I really enjoy the blog from Deuce Gym. I thought this post from their head coach, Logan, was worth sharing.
Having goals is a natural phenomenon. Some would argue that specifically setting aside time to make them and a plan to attack them is a critical key to success. I’ve got some goals myself. Accomplishing them is a finicky practice, though.
Another practical joke on humanity, in fact, is that (like happiness) we can’t achieve our goals by pursuing the goals themselves. In past articles, we’ve talked about pursuing the desire to laugh, never leads to real laughter. That’s not how comedy works. It, of course, comes as a result of some other (hilarious) stimuli. When you have a goal or a desired result in mind, great! Write it down, even. Making it happen, however, requires a shift in focus away from the goal and to the process it takes to accomplish it.

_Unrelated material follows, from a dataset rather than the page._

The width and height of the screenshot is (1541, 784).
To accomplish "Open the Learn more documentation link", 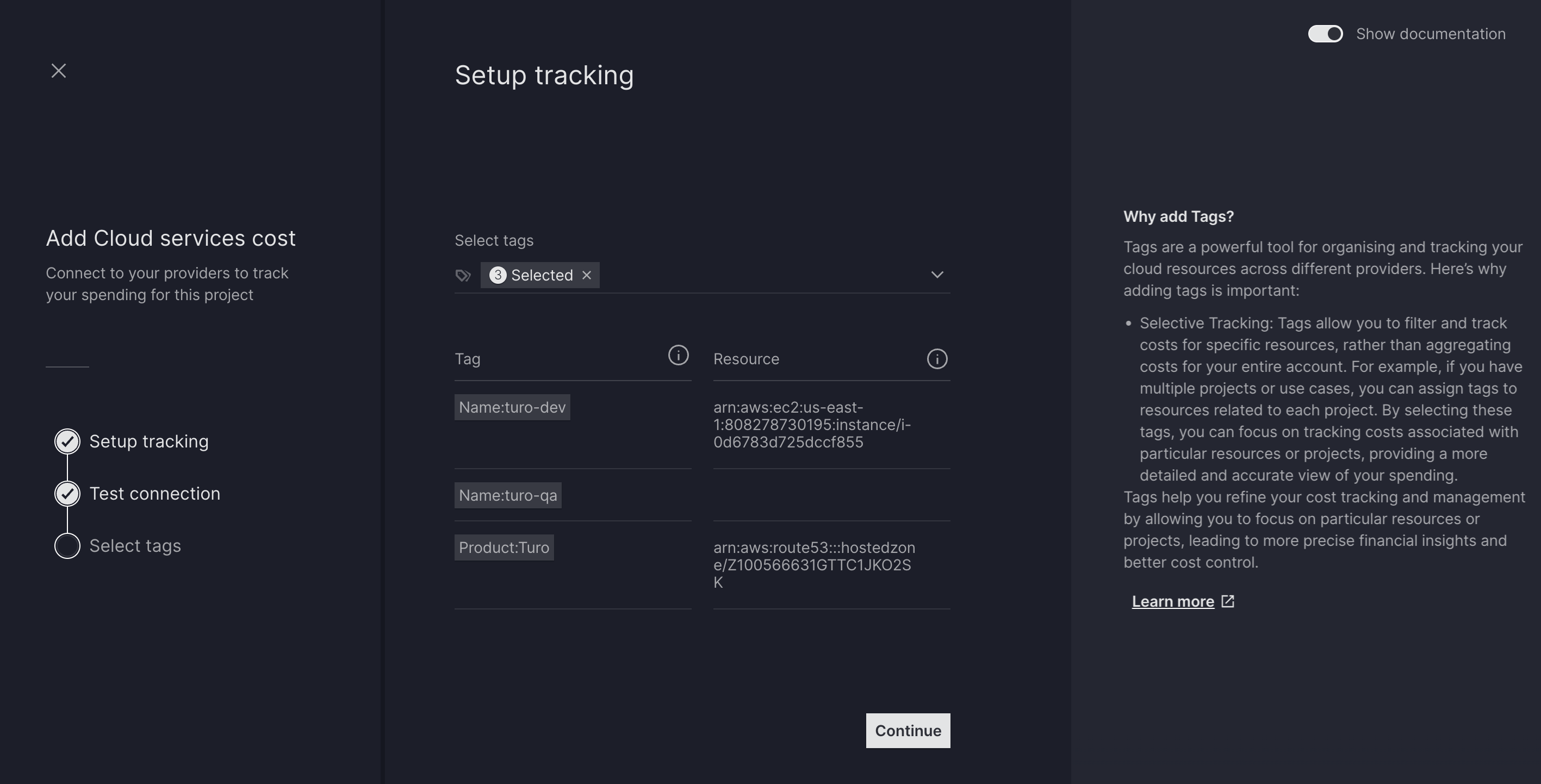I will [1172, 602].
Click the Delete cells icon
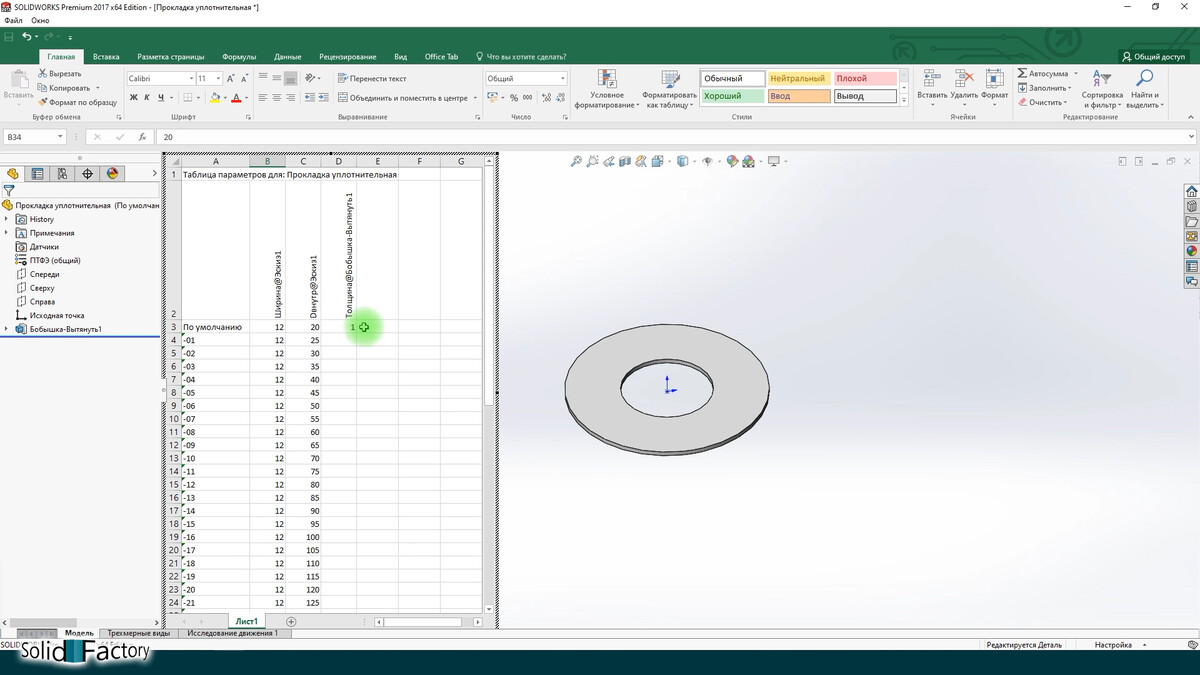This screenshot has height=675, width=1200. [x=964, y=80]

There’s nothing about wanting to be a famous movie actor, for example, that in and of itself is useful in getting a role in a major motion picture. People that want this outcome must shift gears to new desires like wanting to practice acting and wanting to learn to be resilient in rejection in order to achieve it. They displace their desire for he outcome and learn to desire the process it takes to achieve it.
Arguably one of the most prolific thinkers on the human life is Viktor Frankl. After surviving seven Nazi death camps, he just so happens to be a real life survivor at the highest level. His text, Man’s Search for Meaning, is one of the world’s most read contemporary works. He reminds us of this lesson I’m giving you when he said, “Don’t aim at success — the more you aim at it and make it a target, the more you are going to miss it. For success, like happiness, cannot be pursued; it must ensue… as the unintended side-effect of one’s personal dedication to a source greater than oneself.”
Let your goals ensue.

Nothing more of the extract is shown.